_Text provided_
Output: qualitative research framework for analyzing liveness, presence and the voice-based interplay of HMI, theoretical embedding of synthetic voice into the concept of "Applied Anthropomorphism", 2D and 3D performance capturing.

Year 2: Staging the social bot: Rules and formalisms

MS2 will introduce an interdisciplinary concept on the mediality of AI based chatbots and synthetic voices called “Invisible embodiment”. This concept will extend applied anthropomorphism on a speech-based level for analyzing the role of synthetic voice modalities for voice-based HMI. Furthermore, the anthology “Media Voice, Presence and Liveness” with a focus on the socio-historical meaning of artificial and synthetic voices e.g. talking puppets, voice-body interrelation, meaning of the voice as the first medium to communicate and to hear, audio related Uncanny Valley effect (aUV) will be published. Depending on the findings from MS1 the performance capture methods and the synthetic voice parameters will be adjusted. By analyzing the data from MS1 and the rule-based chatbots modalities we will adjust the study framework in order to check the rule compliances from CL2, TS2 during the performance. We will modify the synthetic voice datasets in order to customize the voice - chatbot dataset appearances according to the findings of year 1.

Output: qualitative research framework for deepening theoretical concepts on the mediality of AI, theoretical concept of "Invisible embodiment" for embedding the aUV, 2D and 3D performance capturing, publication of the anthology on "Media Voice, Presence and Liveness".

Year 3: Refining the social bot: Facets of being human

MS3 will focus on the voice-related Uncanny Valley effect and the impact of social cues on the audience’s perception of presence on stage. For exploring the limitations of the “invisible embodiment” concept and for deepening the analytical aspects regarding the perception of AI-based HMI we will pursue a strong focus on social cues, voice pitch, speed, and the sound space in our interviews. These synthetic voice-based modalities will be further analyzed for exploring gender-based perception biases of synthetic voices. In order to facilitate science communication discussions about the ethical limitations of voice-based AI interactions we will also focus on comparing the vocal scopes of natural and synthetical voices in our performance settings. The datasets for TTS and its spatial arrangements on the stage and during performance capturing will be adjusted and incorporated into the performance. For science communication reasons there will be expert interviews conducted and the captured performances from year 1, 2, and 3 placed as juxtapositions. Furthermore, the final publication on the whole research project will be conceptualized and initiated by MS.

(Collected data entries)
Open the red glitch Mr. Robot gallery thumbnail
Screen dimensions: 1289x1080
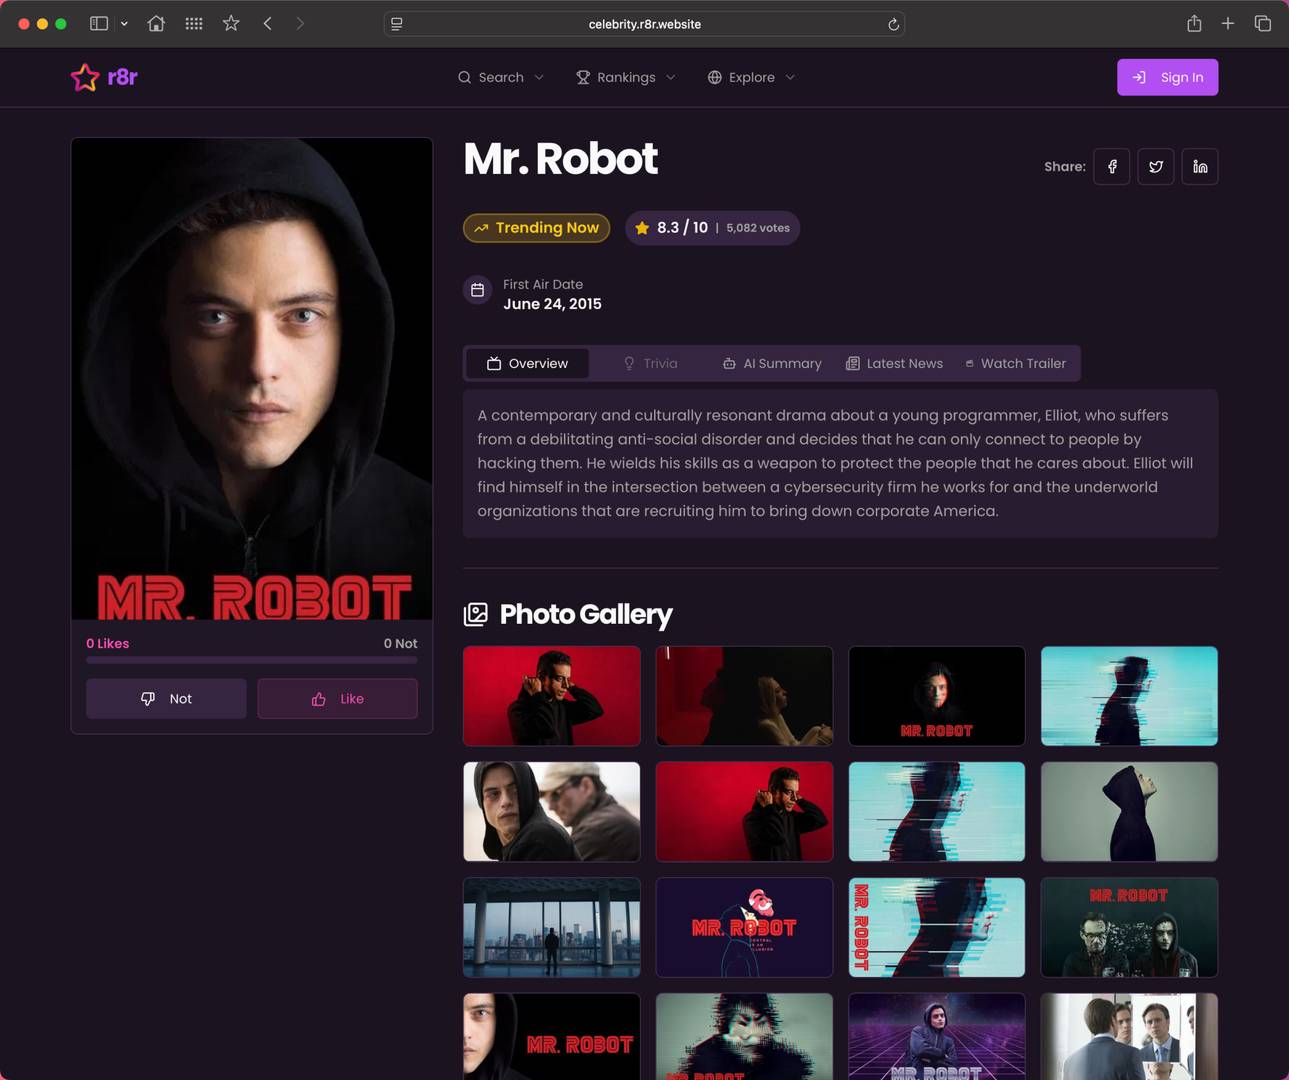pyautogui.click(x=937, y=927)
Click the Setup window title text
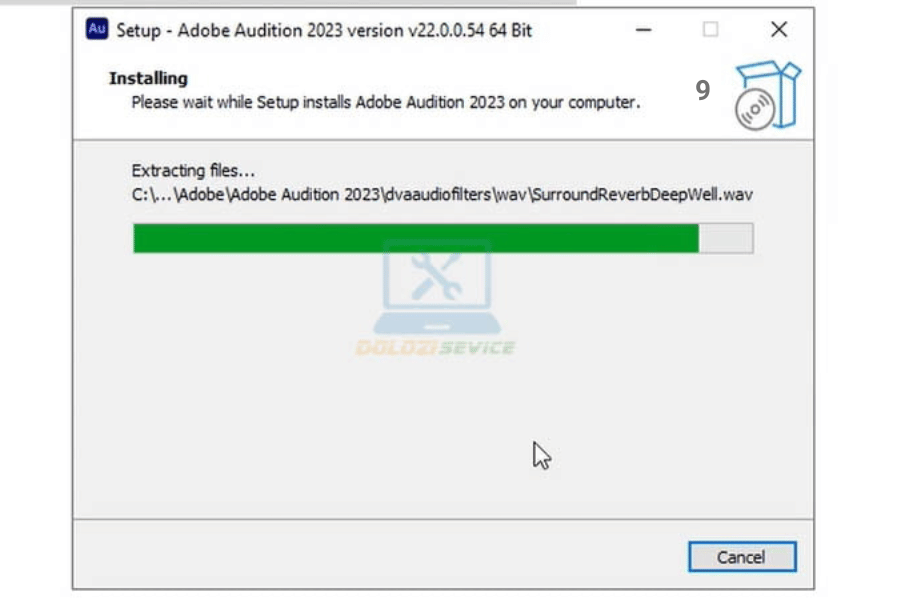Screen dimensions: 900x600 tap(324, 30)
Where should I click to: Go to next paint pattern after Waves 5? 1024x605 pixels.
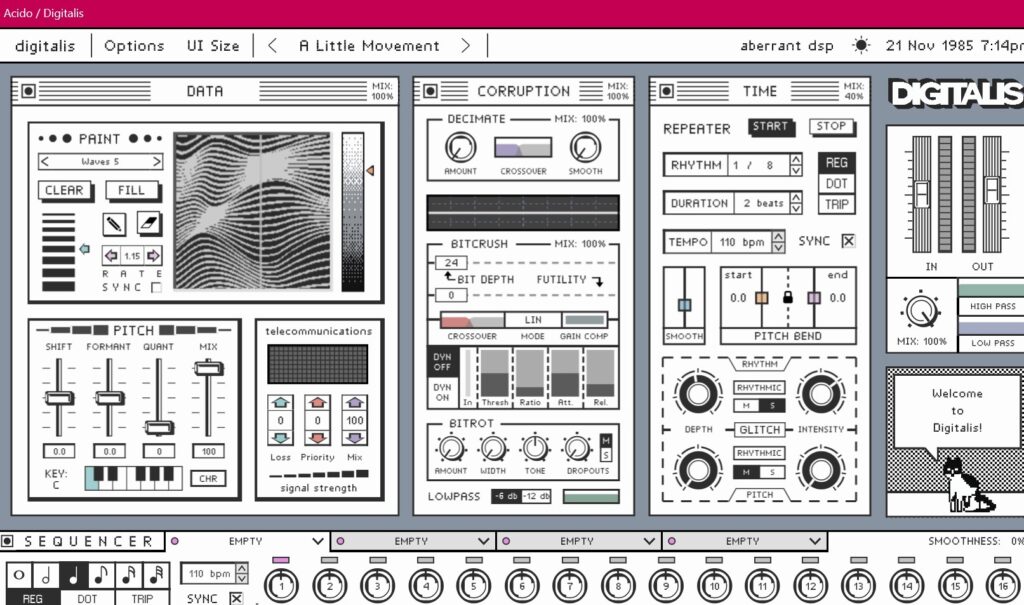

_Your tasks_
(1) In the project description on synthetic voices, what is the title of the anthology to be published in year 2?
(2) Extend the project description on synthetic voices from the point where it stops.
The material has no connection to the project description on synthetic voices.

_Responses in order_
(1) "Media Voice, Presence and Liveness"

(2)
Output: Theoretical concepts on synthetic voice by incorporating modifications of voice perception, adjustments of TTS and synthetic voice frameworks for HMI, 2D and 3D performance capturing, concept for project publication.

Year 4: Co-evolution with social bots: projections, needs and affordances

MS4 will deepen the role of social cues and the limits of voice anthropomorphism for the final project publication. After finalizing the data acquisition, interdependencies from TS, CL, PSY and MS will be brought together and published in the final project publication. Furthermore, there will be a practice-based PhD thesis on the topic of „Creative Artificial Intelligence on Stage” completed which will sum up and present the potential of staging voice-based human-AI encounters using hermeneutics as a qualitative research approach.

Output: Contribution to project publication, dissertation.